The International Monetary Fund is moving closer to approving a multibillion-dollar loan to help Egypt shore up its shaky finances, but the failure of some emerging political players in the Arab Spring country to endorse the plan is holding up a final agreement.
Egyptians vote next month in the first presidential election since the fall of Hosni Mubarak last year. And the IMF wants assurances that the political leaders who emerge to run the country will be on board with the financial requirements underpinning a proposed $3.2 billion loan.
On the other hand, some Egyptians and international financial experts are asking if it is even appropriate for a lame-duck military government to complete a deal that ties the hands of a future government.
The issue of Egypt and, more broadly, the Arab Spring countries, will be a chief concern of the spring meetings of the IMF and World Bank this weekend in Washington. The question is: How does the global financial community follow through on its commitment to help them on the road of reform?
In December, IMF Managing Director Christine Lagarde said her institution had set aside $35 billion for loans to help shore up the Arab countries in transition. But since then, concerns about commitments to reform and questions about leaders’ ability to hold up their end of a deal have held up agreements.
As Ms. Lagarde said at a Washington press conference Thursday, the IMF “stands ready [and] will help each of those [Arab Spring] countries,” but she said the countries would also have to adhere to the IMF’s rules to get the loans.
“With IMF programs, it takes two to tango, right?” she said.
In the case of Egypt, the wise thing might seem to be to wait for the new government to emerge, given the doubts about future support for a loan. But the problem is that Egypt’s finances and economy are deteriorating now, and fast: The country’s foreign reserves have shrunk by more than half, tourism has plummeted, unemployment has jumped – and as a result, Egypt needs an infusion of as much as $12 billion from public and private sources to stabilize its finances, experts say.

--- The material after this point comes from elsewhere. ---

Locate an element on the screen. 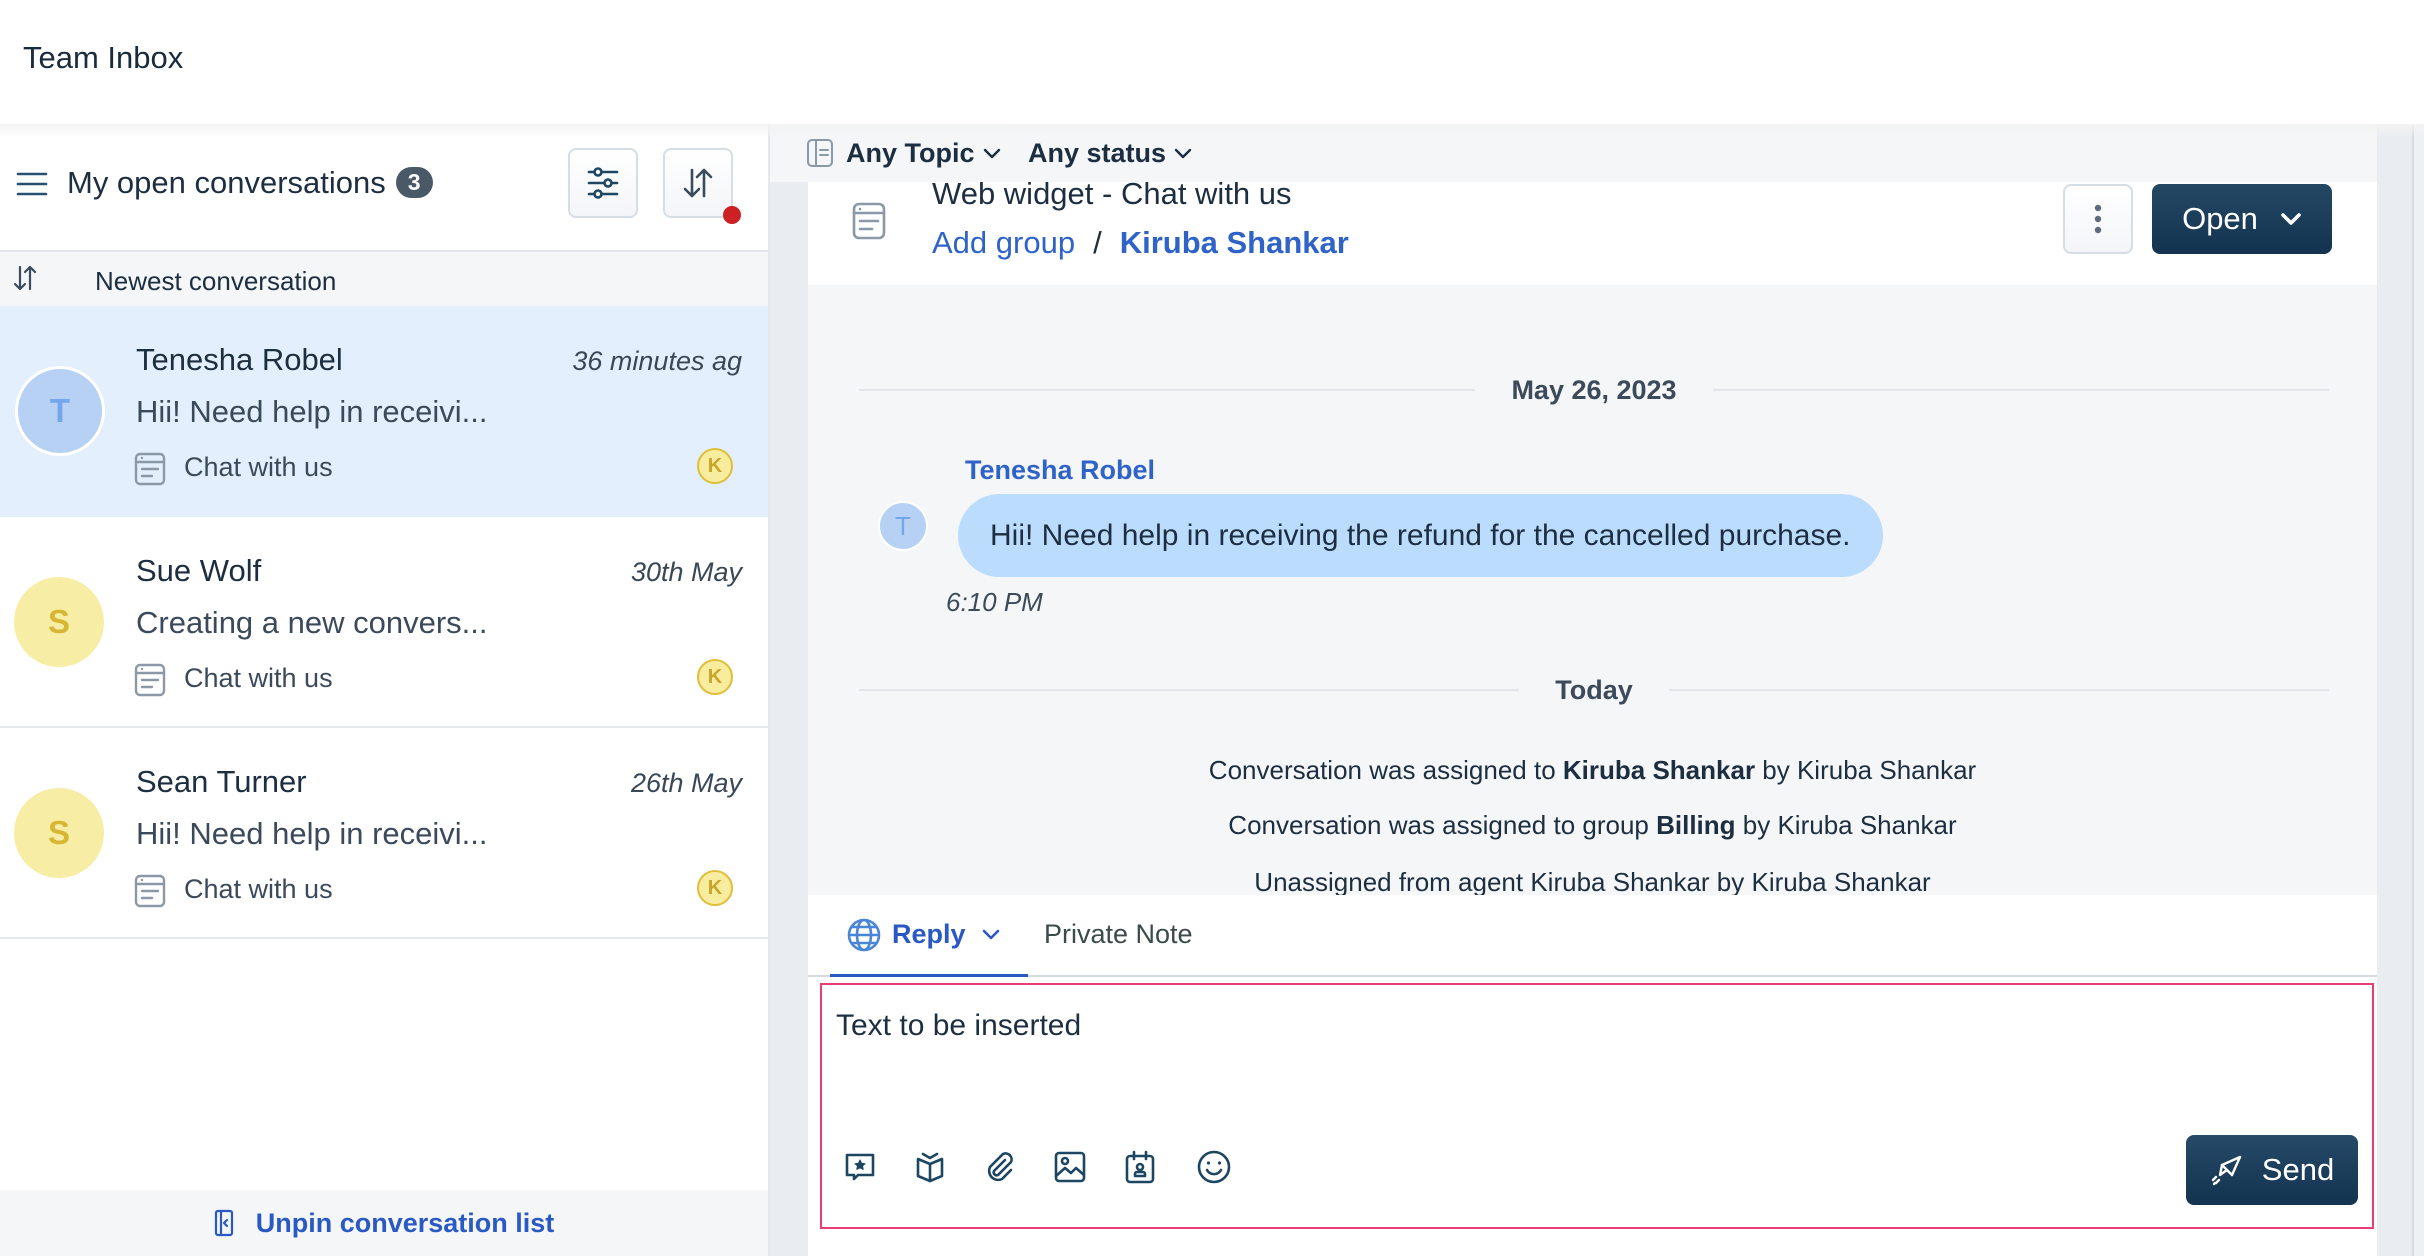 This screenshot has width=2424, height=1256. vertical-scrollbar is located at coordinates (2418, 690). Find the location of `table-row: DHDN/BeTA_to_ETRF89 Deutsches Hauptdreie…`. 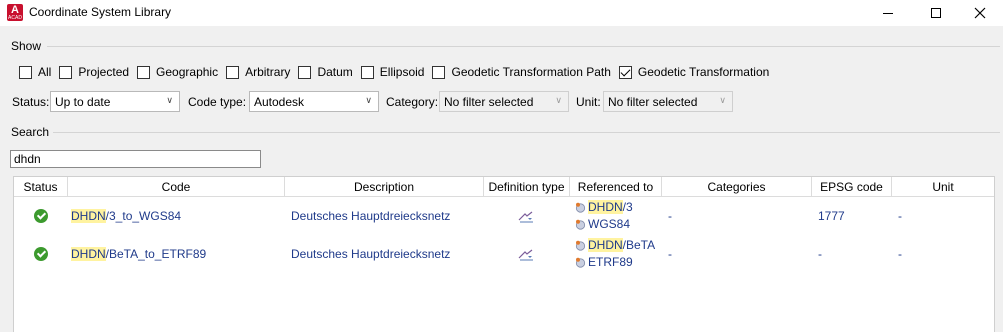

table-row: DHDN/BeTA_to_ETRF89 Deutsches Hauptdreie… is located at coordinates (504, 255).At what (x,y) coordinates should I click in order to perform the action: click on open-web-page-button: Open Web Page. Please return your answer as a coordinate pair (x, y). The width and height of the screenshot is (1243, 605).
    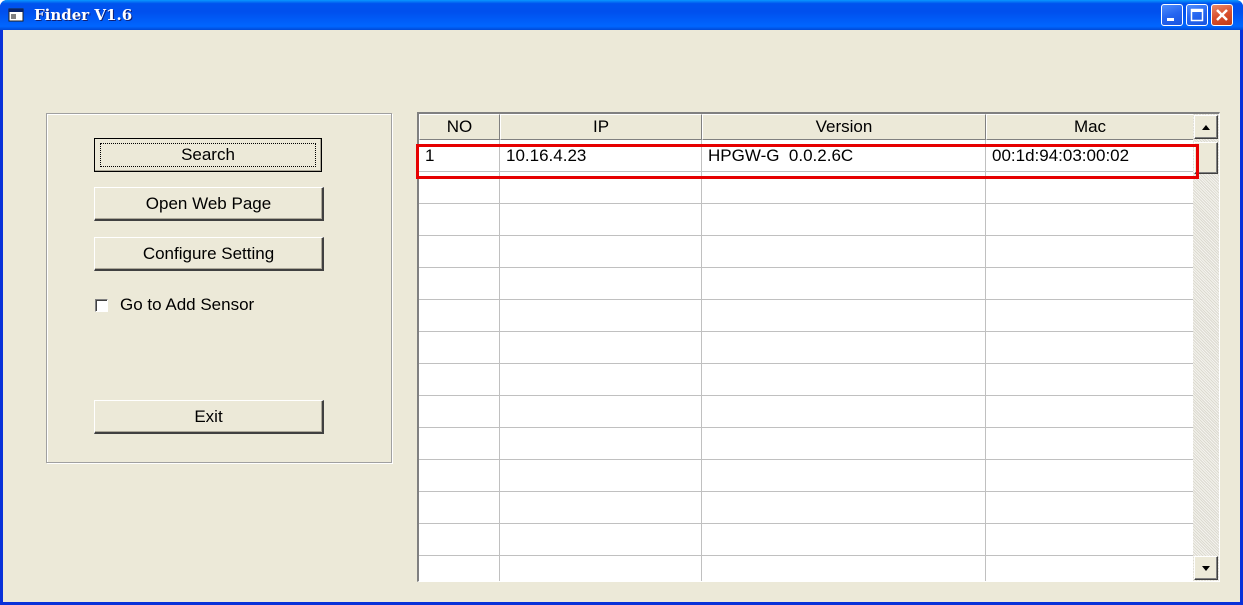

The IMF has two basic conditions for extending loans Lagarde says: First, the IMF must have negotiated with authorities an economic plan that will “actually help that country pull itself out of the difficulty it is in”; and second, there must be “broad political support in the country” for the loan program.
Until recently, the Muslim Brotherhood’s Freedom and Justice Party, which emerged as a dominant political force in parliamentary elections several months ago, opposed any IMF package, but party leaders appear to have switched to favoring the loan. That endorsement has helped fuel renewed optimism among IMF officials that a loan the organization had hoped to agree on with Egypt in March can still be concluded this month.
On Friday, Masood Ahmed, IMF Middle East director, said prospects for a deal with Egypt were brightening. “We feel there is some progress in terms of getting a commitment and broad buy-in to the objectives and the measures” of a loan program, he said.
Concluding a loan with Egypt would be a good signal to the region, he added, which he said continues to experience a slowdown in economic growth as a result of the repercussions of political upheaval and the effects of Europe’s debt crisis.